Douglas Gomez, who suffered injuries to his face and stomach, not to mention a black eye, sought treatment at a private clinic the following day and subsequently filed a police report on 6 December 1992. The assault was widely reported and for the first time, all 96 parliamentarians, including from oppositions, passed a resolution to strip rulers and members of the royal families of legal immunity.
You may not know this but Shahidan Kassim was the UMNO hero who received international coverage for his criticism that Sultan Iskandar and his elder son had been implicated in 23 criminal acts in the last two decades, including rape, assault and manslaughter. Shahidan was subsequently rewarded with Perlis Chief Ministership by Mahathir for accomplishing his mission (*grin*).
Therefore, let’s call a spade a spade. It wasn’t Mahathir alone in stripping away the rulers’ immunity. All political parties, including the oppositions, and the ordinary folks wanted the God-like Sultans be curbed of its unlimited power. If the Johor crown prince’s grandfather had behaved and delivered a good role model, the rulers’ immunity would have remained until today.
But the Gomez incident was not the first time that Sultan Iskandar had shown his temper. In 1987, while serving as Agong (King), he was accused of attacking a golf caddie at the Cameron Highlands golf club and had eventually killed him. The golf caddy, apparently, laughed when the Sultan missed a golf stroke. Thinking the caddy was laughing at him, the sultan swung his golf club and murdered him on the spot.
The murder case was swept under the carpet by Mahathir administration. In a way, Mahathir had actually “helped” the Sultanate of Johor. Thereafter, rumours linking the murdered caddy and his brother – private Adam Jaffar – a Malay Regiment soldier who went amok for revenge with his M16 automatic assault rifle in the Chow Kit area, killing an elderly man and wounded several others.
Chow Kit was deserted like a war zone the next day on 19 Oct 1987. Just like the “Rambo” film, Private Adam refused to surrender and requested to meet his superior, a General. The soldier was subsequently persuaded to give up arms, arrested and sent to a mental institution and haven’t been heard of since.
There were also reports alleging that Iskandar would put a shotgun strapped to the dashboard of his Rolls-Royce when he travelled on the roads of Johor, with red light and siren on. Anybody who dared overtaking him would be slapped with exorbitant fines for speeding, or requiring them to perform squat jumps.
Other mind-boggling stories included how Iskandar chained two policemen in a dog kennel for issuing him traffic summon. Together with a case of assaulting 6 people, the chaining fiasco ultimately convinced Iskandar’s father – Sultan Ismail – of stripping him as Tunku Mahkota (Crown Prince) in 1961, just 2 years after he was appointed.

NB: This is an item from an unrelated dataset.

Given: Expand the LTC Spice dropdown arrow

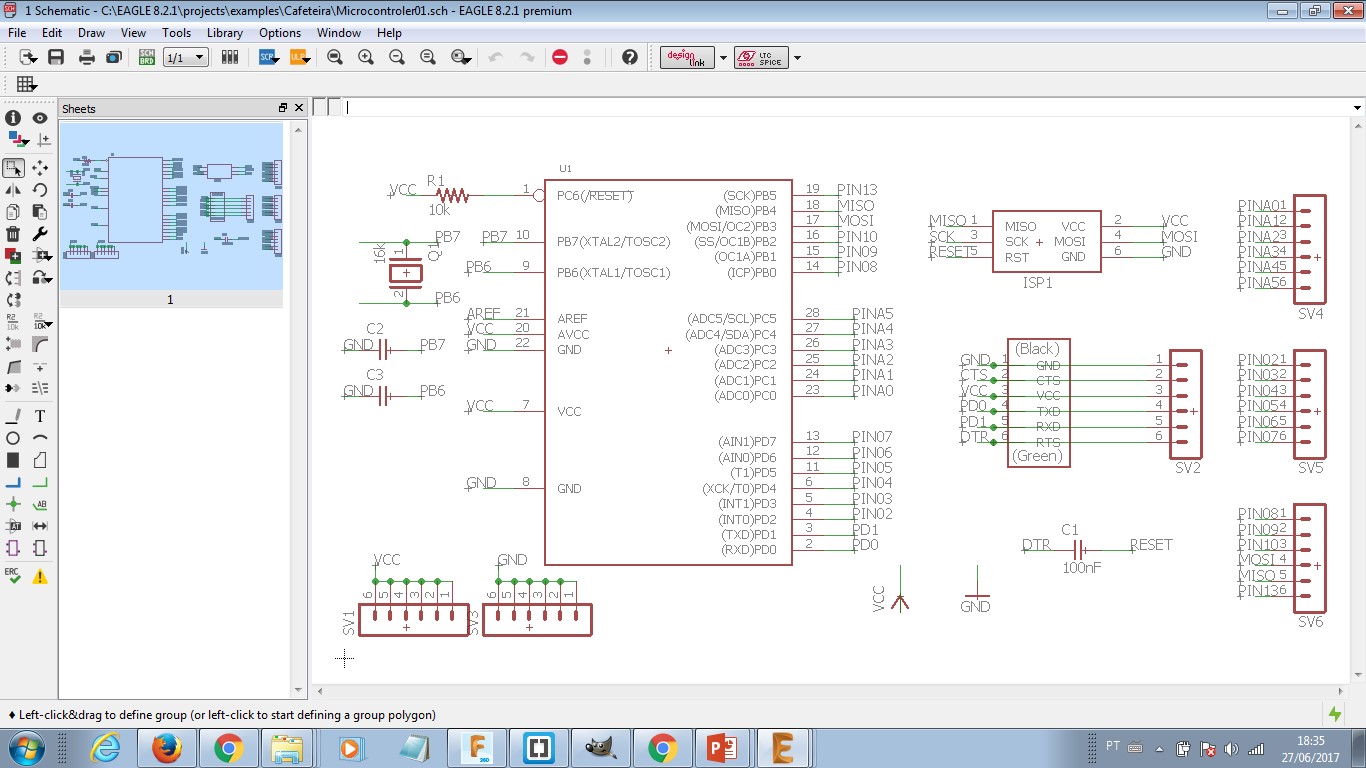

There were also stories about hotels and clubs around the state of Johor wouldhide their attractive-looking female staff away when Johor royals turned up. In 1973, Iskandar was convicted of assault and was sentenced to 6 months imprisonment. Five years later, he was charged and convicted of manslaughter after shooting and killing a man near his private helicopter.
Fortunately to him, his father, Sultan Ismail, intervened and granted official pardons to Mahmud Iskandar in both cases. Iskandar’s antic gained world’s attention when several British newspapers published pieces on Sultan Iskandar’s coronation with headlines – “Killer becomes King” and “King a Killer” – leading to diplomatic scandal between the United Kingdom and Malaysia.
The present Johor crown prince Tunku Ismail Sultan Ibrahim might still feel insulted when his family was stripped away the VVIP treatments during the 1992 crisis. But at least the royal family still lives and travels with “style and luxury”. None of his family members were harmed or murdered in any away. Has Mahathir done the wrong thing by clipping the rulers and families of absolute immunity? The answer is obvious.